# Work to be completed:
Quote everything from the line containing "Given: Click the shuffle icon in 随机外观 card" down to the end of the records, word for word.
# Start of Input rows
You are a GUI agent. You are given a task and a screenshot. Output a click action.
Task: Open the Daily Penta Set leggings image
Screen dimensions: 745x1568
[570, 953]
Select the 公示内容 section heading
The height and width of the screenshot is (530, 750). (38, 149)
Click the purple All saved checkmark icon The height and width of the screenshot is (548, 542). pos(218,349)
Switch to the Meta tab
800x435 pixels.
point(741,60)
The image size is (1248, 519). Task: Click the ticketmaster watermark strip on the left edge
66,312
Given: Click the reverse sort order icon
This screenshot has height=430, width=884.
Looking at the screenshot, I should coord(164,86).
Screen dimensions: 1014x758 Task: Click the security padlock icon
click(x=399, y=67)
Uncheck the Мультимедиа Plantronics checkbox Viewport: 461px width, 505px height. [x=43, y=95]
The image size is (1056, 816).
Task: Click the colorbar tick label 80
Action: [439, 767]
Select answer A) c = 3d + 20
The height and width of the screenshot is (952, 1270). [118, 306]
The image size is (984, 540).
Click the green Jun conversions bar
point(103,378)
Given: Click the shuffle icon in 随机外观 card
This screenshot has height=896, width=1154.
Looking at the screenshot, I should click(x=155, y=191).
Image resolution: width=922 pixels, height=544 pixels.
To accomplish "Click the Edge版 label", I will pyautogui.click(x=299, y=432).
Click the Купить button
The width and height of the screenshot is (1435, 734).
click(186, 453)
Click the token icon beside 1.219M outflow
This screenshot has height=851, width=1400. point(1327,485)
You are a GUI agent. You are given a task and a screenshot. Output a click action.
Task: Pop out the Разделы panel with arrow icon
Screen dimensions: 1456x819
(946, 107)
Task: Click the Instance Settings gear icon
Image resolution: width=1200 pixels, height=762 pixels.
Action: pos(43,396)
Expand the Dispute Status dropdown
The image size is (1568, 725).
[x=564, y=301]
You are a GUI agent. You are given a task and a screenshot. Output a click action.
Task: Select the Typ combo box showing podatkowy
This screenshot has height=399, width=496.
# End of Input rows
# Task solution:
Given: Click the shuffle icon in 随机外观 card
This screenshot has height=896, width=1154.
Looking at the screenshot, I should click(x=155, y=191).
Image resolution: width=922 pixels, height=544 pixels.
To accomplish "Click the Edge版 label", I will pyautogui.click(x=299, y=432).
Click the Купить button
The width and height of the screenshot is (1435, 734).
click(186, 453)
Click the token icon beside 1.219M outflow
This screenshot has height=851, width=1400. point(1327,485)
You are a GUI agent. You are given a task and a screenshot. Output a click action.
Task: Pop out the Разделы panel with arrow icon
Screen dimensions: 1456x819
(946, 107)
Task: Click the Instance Settings gear icon
Image resolution: width=1200 pixels, height=762 pixels.
Action: pos(43,396)
Expand the Dispute Status dropdown
The image size is (1568, 725).
[x=564, y=301]
You are a GUI agent. You are given a task and a screenshot. Output a click action.
Task: Select the Typ combo box showing podatkowy
This screenshot has height=399, width=496.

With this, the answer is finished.